Multi-Intent Automobile Chatbot with RAG

Project Overview

The project focused on building a multi-intent AI chatbot for an automobile client with a large knowledge base (~100 GB of car manuals). The chatbot was designed not only to answer user questions through Retrieval-Augmented Generation (RAG) but also to handle service scheduling and service offers discovery.

The solution combined custom query routing, RAG with Gemini 2.0 Flash, web scraping from authorized dealers, and Firestore-based session management to deliver a complete conversational assistant for car owners and service seekers.


Problem Statement

Automobile customers often require quick access to diverse types of information:

  • Car details: Looking up information from lengthy car manuals.
  • Service scheduling: Booking or inquiring about car servicing.
  • Promotional offers: Finding latest offers from authorized dealers.

Traditional chatbots fail in this domain because they:

  • Can’t handle multiple intents beyond FAQ-style responses.
  • Struggle with large technical documents (hundreds of GBs).
  • Don’t integrate seamlessly with lead generation workflows or dealer offers.
  • Don’t restrict results to only the user’s car manuals, which causes irrelevant answers.

The challenge was to create a scalable, multi-functional chatbot capable of intent recognition, retrieval-based answering, and lead generation in a unified system.

Objectives

  1. Implement a query routing mechanism to identify user intent (manual lookup, service scheduling, offers).
  2. Deploy a RAG pipeline to provide accurate, context-aware answers from 100 GB+ of car manuals.
  3. Enable service scheduling workflows by collecting user inputs (mileage, issues, preferred service).
  4. Integrate authorized dealer offer scraping for real-time promotional updates.
  5. Store user sessions and histories for contextual continuity.

Methodology

1. Query Routing & Intent Classification

  • Built a custom query router to classify queries into three primary routes:
    1. Car Information (RAG)
    2. Service Scheduling
    3. Service Offers
  • Router uses LLM-based classification to ensure correct intent mapping before passing the query downstream.

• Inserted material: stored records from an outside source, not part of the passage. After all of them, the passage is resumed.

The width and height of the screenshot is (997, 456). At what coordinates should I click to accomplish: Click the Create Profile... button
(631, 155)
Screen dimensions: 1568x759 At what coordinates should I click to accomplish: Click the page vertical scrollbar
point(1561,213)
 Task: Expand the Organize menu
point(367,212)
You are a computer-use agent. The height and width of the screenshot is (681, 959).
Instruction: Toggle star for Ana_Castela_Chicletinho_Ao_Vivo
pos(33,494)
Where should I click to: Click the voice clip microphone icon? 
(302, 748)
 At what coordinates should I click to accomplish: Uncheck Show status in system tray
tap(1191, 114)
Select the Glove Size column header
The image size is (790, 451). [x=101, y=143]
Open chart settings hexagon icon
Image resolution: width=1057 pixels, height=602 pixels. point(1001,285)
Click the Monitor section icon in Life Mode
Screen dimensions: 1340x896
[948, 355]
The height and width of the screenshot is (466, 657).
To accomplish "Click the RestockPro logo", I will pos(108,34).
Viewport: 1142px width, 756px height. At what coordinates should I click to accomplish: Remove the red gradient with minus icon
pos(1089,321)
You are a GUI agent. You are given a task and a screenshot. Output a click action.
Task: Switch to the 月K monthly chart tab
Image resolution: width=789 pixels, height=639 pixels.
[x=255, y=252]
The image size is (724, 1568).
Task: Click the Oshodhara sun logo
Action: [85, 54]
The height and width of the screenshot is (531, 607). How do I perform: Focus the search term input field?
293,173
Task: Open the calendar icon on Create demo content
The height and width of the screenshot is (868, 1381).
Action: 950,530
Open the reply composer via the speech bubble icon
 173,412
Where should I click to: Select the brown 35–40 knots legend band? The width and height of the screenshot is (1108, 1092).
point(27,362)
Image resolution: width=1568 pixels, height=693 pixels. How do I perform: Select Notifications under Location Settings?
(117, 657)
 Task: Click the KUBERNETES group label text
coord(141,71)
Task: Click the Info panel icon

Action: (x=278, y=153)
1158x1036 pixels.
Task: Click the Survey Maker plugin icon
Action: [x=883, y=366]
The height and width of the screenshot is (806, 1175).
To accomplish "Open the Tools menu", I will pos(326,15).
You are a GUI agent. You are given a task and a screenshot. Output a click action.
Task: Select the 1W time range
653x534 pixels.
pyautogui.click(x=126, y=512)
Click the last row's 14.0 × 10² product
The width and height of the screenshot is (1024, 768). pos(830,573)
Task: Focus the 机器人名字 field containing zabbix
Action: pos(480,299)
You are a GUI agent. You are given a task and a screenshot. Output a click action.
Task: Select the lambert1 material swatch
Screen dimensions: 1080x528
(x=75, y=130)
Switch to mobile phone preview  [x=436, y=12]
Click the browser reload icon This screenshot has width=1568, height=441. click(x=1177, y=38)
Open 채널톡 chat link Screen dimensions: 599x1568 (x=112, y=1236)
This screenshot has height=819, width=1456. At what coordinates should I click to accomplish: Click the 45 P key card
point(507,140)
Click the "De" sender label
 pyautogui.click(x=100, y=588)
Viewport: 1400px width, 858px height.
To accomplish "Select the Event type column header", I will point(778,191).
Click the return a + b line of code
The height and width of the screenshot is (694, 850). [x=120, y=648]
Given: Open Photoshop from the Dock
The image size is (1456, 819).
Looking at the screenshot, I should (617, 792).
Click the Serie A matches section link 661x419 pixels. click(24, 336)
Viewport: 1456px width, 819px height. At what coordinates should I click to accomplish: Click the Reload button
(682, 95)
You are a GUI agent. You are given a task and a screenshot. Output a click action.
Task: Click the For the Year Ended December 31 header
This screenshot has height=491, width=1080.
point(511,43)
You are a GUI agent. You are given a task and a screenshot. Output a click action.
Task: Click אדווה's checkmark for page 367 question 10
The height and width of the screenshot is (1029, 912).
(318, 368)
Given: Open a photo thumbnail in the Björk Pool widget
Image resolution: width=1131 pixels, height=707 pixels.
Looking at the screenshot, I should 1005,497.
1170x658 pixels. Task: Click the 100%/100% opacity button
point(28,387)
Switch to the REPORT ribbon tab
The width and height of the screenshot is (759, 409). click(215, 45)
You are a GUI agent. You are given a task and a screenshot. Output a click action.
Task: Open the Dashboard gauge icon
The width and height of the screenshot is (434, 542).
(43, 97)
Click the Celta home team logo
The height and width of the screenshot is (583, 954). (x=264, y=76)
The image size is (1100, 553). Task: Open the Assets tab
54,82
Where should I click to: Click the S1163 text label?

2. Retrieval-Augmented Generation (RAG)

  • Knowledge Source: ~100 GB of car manuals across multiple car models.
  • Access Control: Each user is restricted to only their car’s manuals.
  • Filtering: Before retrieval, the system filters the vector database by car model to ensure only relevant manuals are queried.
  • Parsing: Llama Parser used for document reading.
  • Vector Database: Vertex AI Vectorstore for embedding storage and retrieval.
  • LLM: Gemini 2.0 Flash for response generation.

Workflow:

  1. User query received.
  2. Router classifies query as manual lookup.
  3. Embedding retrieval from Vertex AI Vectorstore.
  4. Gemini 2.0 Flash generates contextual, accurate answer.

3. Service Scheduling Flow

  • If intent = service scheduling:
    • Chatbot collects user details interactively:
      • Car mileage
      • Issues with the car/ Service type requested
      • Additional issues (If any)
      • if user needs transportation
    • Data stored in Firestore as a lead.
    • Confirmation requested from user before final submission.
    • Simultaneously, chatbot suggests relevant authorized dealer service offers if available.

4. Service Offers Integration

  • Implemented scraping pipeline for authorized dealer websites to fetch latest service offers.
  • Offers integrated into chatbot responses dynamically:
    • During service scheduling (cross-sell).
    • On direct user request (“Show me offers for my car”).

5. Session Management

  • Used Firestore to store:
    • User sessions.
    • Session history (previous queries, scheduling data).

Results

  • Accuracy: RAG pipeline delivered high-quality, context-specific answers from only the user’s car manuals.
  • Efficiency: Query routing reduced irrelevant responses by ensuring correct flow assignment.
  • Lead Generation: Automated service scheduling captured structured leads directly into Firestore.
  • User Experience: Integrated offers from authorized dealers improved engagement and upselling opportunities.

Applications

  • Customer Support: Provide instant answers from car manuals.
  • Lead Generation: Collect structured data for service centers.
  • Knowledge Access: Simplify navigation through complex car manuals.

Key Learnings

  1. RAG alone isn’t enough — successful domain chatbots require multi-intent routing.
  2. Combining structured workflows (service scheduling) with unstructured retrieval (manual lookup) provides a holistic user experience.
  3. Session persistence is critical for multi-turn conversations and lead generation.

Conclusion

This project delivered a comprehensive automobile chatbot that went beyond traditional RAG. By combining custom intent routing, Gemini 2.0 Flash RAG with car manual filtering, service scheduling workflows, authorized dealer offer scraping, and Firestore session management, the system enabled the client to:

  • Automate service lead generation.
  • Improve customer support accuracy.
  • Enhance engagement through real-time dealer offers.

The result is a scalable, domain-specific intelligent assistant that addresses multiple customer needs in a single conversational interface.